Method for the Rapid Detection of SARS-CoV-2-Neutralizing Antibodies Using a Nanogel-Based Surface Plasmon Resonance Biosensor

The efficacy of coronavirus disease 2019 (COVID-19) vaccination is closely related to the serum levels of SARS-CoV-2-neutralizing antibodies (NAb) that bind to the receptor-binding domain (RBD) of the SARS-CoV-2 spike protein. Therefore, the rapid and quantitative measurement of SARS-CoV-2 NAb in the sera of vaccinated individuals is essential to develop an effective vaccine and further achieve population immunity, that is, herd immunity.
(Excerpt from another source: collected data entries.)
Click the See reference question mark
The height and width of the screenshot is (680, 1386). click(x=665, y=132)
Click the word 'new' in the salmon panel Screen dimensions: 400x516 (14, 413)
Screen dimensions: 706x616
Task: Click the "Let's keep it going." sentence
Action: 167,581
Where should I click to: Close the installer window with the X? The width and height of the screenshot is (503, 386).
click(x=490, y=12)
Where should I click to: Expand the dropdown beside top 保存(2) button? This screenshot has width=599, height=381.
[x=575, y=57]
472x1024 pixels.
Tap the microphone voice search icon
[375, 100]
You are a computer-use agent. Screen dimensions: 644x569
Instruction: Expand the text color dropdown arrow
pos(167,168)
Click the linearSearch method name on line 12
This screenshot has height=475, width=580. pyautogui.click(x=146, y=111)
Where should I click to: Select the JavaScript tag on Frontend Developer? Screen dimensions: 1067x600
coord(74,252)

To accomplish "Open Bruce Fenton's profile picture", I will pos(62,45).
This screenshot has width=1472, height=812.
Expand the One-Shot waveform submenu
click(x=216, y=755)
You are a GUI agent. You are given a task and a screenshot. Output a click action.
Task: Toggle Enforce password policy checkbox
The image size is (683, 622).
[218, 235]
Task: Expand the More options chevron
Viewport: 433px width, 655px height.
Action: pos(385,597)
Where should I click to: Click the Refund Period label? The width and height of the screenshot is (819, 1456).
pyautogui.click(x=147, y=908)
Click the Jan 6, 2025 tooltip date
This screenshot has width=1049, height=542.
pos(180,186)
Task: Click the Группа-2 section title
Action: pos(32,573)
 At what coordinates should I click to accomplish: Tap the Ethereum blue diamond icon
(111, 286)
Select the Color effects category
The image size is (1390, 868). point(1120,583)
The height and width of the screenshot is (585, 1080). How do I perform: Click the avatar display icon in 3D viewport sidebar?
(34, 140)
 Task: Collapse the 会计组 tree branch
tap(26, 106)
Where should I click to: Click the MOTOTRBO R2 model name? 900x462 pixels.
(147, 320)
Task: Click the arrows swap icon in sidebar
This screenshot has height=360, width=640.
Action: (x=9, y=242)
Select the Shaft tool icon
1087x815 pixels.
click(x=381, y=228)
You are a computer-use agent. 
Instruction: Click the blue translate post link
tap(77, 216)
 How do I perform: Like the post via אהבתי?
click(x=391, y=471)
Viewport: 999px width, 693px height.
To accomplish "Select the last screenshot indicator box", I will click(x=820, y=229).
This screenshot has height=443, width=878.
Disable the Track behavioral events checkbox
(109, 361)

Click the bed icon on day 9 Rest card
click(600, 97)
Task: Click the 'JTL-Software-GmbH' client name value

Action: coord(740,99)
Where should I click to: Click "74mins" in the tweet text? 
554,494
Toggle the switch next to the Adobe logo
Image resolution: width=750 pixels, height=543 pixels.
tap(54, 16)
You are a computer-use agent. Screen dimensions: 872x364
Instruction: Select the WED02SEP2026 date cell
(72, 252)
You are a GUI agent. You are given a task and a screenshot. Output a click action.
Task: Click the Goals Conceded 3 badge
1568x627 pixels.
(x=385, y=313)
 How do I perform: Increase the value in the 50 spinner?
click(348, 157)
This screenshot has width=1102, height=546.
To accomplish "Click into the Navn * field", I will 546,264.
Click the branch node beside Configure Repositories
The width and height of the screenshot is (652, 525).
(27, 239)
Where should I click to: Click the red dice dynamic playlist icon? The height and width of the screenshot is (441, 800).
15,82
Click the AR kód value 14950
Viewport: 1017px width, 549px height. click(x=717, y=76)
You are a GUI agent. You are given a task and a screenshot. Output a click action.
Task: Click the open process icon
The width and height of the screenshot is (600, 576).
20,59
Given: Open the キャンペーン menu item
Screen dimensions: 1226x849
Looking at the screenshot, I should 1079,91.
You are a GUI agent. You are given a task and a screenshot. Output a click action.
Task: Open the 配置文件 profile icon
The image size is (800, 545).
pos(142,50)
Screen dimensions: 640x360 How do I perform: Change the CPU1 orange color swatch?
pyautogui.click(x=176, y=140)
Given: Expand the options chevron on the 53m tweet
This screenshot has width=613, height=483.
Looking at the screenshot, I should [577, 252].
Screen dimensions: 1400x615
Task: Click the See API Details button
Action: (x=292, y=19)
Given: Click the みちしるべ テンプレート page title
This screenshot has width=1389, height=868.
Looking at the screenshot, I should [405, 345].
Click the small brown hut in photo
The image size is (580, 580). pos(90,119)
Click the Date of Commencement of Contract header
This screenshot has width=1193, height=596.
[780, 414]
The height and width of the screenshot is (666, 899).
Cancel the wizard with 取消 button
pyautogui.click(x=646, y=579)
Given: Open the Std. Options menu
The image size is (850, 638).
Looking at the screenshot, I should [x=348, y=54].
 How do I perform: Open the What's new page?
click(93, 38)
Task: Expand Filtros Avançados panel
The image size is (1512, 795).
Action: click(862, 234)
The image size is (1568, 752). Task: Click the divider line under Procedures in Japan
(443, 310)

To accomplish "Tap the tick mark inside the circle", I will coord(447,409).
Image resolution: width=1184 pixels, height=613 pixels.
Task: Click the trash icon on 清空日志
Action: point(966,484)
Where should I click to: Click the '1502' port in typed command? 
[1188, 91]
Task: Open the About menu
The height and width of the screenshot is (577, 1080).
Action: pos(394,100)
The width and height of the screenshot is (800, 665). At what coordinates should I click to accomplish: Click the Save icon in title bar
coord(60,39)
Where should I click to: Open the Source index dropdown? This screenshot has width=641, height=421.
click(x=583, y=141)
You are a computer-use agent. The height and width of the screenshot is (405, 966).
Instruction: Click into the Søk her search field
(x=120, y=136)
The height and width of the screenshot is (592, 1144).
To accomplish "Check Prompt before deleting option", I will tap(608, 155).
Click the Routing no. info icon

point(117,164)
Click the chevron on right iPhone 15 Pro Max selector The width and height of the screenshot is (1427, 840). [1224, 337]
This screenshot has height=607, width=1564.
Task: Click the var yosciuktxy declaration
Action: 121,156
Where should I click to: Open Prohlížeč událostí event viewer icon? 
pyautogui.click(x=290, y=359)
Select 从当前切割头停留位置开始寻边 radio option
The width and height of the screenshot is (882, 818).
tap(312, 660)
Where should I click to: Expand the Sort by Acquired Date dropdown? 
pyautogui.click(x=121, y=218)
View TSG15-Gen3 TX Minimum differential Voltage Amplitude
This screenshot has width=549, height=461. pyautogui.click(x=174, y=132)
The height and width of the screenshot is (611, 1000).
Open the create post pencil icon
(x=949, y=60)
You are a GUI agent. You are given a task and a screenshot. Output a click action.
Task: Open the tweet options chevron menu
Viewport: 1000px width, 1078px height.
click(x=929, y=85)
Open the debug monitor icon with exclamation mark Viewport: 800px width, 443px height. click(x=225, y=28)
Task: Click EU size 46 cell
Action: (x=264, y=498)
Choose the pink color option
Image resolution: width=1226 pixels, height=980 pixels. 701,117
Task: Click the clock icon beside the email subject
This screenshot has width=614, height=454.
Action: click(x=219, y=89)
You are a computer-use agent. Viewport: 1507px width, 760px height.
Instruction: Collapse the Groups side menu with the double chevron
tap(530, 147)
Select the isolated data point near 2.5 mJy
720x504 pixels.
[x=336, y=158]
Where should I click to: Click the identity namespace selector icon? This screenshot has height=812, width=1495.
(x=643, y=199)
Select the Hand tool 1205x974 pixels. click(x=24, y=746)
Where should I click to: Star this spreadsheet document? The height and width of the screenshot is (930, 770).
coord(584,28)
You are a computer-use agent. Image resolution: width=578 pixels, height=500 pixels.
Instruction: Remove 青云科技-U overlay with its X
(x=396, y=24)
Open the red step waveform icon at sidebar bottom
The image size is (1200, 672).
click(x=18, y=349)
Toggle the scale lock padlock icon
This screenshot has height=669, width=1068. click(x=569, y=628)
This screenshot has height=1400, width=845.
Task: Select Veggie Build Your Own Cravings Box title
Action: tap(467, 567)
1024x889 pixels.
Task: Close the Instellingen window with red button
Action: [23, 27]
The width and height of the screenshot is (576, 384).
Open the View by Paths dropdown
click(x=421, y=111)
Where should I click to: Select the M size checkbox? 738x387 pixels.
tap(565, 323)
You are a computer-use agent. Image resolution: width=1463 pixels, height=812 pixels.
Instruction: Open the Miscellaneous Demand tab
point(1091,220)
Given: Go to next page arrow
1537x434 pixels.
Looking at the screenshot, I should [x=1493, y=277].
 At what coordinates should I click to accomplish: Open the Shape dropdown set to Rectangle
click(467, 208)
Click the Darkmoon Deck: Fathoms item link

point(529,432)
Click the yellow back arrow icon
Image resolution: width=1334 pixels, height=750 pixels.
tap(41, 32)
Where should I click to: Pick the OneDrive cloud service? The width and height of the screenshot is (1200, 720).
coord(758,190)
The plaque reduction neutralization test, the gold standard for NAb effectiveness in serological tests, is accurate but requires biosafety level 3 facilities because of the use of the virus, which hampers its application in common laboratories and clinical practice. Here, we developed a bioresponsive nanogel-based surface plasmon resonance (nSPR) platform that detects SARS-CoV-2 NAb in clinical samples without complicated pretreatment. We found that multivalent protein binding (MPB) between the nanogel-conjugated RBD protein and SARS-CoV-2 NAb yields significantly enhanced SPR signals compared to the nonspecific interference from serum proteins in the nSPR assay. The excellence of our nanogel-based SARS-CoV-2 NAb test is due to its selectivity for NAb, with resistance to all other proteins, allowing the rapid detection and quantification of NAbs in each individual. Importantly, this nSPR assay provides a NAb detection platform for easier and safer COVID-19 vaccination strategies.